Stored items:
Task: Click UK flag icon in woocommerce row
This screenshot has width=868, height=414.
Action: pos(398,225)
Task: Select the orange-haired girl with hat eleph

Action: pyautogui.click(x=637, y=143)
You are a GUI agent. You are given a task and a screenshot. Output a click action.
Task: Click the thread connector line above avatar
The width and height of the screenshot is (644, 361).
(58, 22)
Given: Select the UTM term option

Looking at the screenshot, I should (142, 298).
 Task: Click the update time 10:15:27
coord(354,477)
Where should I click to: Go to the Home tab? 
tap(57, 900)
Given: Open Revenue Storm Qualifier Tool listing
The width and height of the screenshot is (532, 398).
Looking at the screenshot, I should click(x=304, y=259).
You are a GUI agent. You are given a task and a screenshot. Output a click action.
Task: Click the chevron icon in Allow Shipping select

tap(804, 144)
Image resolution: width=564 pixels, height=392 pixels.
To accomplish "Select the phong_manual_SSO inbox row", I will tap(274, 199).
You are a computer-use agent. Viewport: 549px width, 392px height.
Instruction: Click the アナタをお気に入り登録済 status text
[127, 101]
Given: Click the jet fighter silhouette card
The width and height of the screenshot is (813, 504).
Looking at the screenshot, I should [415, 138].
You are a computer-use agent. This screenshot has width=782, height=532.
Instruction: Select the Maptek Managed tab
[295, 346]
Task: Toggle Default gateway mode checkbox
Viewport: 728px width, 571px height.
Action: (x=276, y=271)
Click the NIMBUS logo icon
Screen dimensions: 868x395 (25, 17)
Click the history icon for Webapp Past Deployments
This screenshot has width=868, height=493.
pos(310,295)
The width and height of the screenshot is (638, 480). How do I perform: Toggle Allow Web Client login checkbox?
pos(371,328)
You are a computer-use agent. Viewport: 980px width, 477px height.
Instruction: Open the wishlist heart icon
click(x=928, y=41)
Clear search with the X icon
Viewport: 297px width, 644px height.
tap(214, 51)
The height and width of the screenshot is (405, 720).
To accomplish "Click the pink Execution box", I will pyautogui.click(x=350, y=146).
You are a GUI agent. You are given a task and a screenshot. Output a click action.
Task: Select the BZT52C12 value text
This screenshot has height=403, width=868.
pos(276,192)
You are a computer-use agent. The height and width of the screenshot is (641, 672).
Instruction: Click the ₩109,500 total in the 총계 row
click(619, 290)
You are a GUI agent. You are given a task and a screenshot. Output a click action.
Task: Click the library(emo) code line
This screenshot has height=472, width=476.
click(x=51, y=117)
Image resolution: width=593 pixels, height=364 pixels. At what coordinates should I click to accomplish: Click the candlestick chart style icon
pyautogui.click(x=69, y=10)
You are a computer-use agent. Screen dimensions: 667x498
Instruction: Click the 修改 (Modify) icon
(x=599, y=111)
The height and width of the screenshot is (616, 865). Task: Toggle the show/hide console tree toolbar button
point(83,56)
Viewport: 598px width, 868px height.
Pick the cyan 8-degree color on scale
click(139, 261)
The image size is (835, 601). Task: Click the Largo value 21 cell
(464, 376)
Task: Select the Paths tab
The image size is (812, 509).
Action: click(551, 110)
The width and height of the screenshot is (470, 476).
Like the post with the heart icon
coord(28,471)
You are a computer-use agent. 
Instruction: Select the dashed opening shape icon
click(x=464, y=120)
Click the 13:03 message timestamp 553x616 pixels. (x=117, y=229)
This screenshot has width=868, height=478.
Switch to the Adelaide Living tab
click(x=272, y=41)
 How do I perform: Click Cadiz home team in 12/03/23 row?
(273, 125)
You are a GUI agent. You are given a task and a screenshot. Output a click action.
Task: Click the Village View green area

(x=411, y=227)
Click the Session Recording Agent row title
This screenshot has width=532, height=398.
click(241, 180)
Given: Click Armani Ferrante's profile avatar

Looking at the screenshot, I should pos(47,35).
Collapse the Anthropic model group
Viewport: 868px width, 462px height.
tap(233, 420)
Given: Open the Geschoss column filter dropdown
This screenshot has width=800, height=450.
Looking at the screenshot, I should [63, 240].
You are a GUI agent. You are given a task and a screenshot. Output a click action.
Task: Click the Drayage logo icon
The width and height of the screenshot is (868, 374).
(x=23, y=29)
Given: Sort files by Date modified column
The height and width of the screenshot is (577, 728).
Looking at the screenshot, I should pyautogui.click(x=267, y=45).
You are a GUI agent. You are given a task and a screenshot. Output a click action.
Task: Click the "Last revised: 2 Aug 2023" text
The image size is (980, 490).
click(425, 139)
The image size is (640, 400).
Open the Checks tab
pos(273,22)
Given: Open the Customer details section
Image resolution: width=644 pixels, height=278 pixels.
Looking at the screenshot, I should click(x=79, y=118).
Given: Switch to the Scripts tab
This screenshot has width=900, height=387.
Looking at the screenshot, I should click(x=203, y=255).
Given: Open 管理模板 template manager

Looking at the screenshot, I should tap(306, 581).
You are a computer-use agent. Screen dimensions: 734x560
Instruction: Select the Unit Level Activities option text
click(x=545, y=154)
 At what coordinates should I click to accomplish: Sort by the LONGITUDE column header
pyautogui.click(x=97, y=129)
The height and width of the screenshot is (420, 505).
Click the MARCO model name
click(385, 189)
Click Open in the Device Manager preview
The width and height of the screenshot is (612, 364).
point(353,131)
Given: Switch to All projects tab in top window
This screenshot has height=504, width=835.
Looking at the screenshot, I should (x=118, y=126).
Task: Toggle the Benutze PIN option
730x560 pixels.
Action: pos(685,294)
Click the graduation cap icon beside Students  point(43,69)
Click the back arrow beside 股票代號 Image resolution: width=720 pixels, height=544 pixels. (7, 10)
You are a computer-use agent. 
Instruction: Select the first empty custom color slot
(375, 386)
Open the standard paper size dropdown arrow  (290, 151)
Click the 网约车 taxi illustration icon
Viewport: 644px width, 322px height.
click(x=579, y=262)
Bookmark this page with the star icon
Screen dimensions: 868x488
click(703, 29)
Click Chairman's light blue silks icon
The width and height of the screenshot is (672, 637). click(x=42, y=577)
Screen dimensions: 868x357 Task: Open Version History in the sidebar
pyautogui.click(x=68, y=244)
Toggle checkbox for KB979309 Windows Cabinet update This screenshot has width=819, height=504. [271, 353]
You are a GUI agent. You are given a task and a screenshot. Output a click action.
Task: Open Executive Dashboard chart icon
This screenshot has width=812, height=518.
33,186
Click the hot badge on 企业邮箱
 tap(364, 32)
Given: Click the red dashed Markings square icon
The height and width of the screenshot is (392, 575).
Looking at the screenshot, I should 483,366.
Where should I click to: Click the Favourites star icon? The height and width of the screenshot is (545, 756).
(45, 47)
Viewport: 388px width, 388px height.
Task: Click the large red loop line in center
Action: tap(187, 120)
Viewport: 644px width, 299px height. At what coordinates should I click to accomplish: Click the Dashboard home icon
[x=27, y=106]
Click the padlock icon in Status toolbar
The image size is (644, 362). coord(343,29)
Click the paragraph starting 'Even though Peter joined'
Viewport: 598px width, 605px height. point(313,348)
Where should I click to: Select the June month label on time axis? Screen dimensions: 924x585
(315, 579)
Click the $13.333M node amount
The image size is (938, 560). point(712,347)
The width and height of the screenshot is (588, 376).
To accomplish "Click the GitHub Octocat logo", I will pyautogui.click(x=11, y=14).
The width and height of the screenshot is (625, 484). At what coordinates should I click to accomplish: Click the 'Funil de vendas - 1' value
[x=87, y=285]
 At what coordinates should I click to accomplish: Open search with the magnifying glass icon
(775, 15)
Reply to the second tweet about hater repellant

■ Aim of the task
Copy out the lines above exactly, beginning at the one that contains "The height and width of the screenshot is (577, 728)." and ending at the one that contains "revised: 2 Aug".

■ Task answer
The height and width of the screenshot is (577, 728).
Looking at the screenshot, I should pyautogui.click(x=267, y=45).
You are a GUI agent. You are given a task and a screenshot. Output a click action.
Task: Click the "Last revised: 2 Aug 2023" text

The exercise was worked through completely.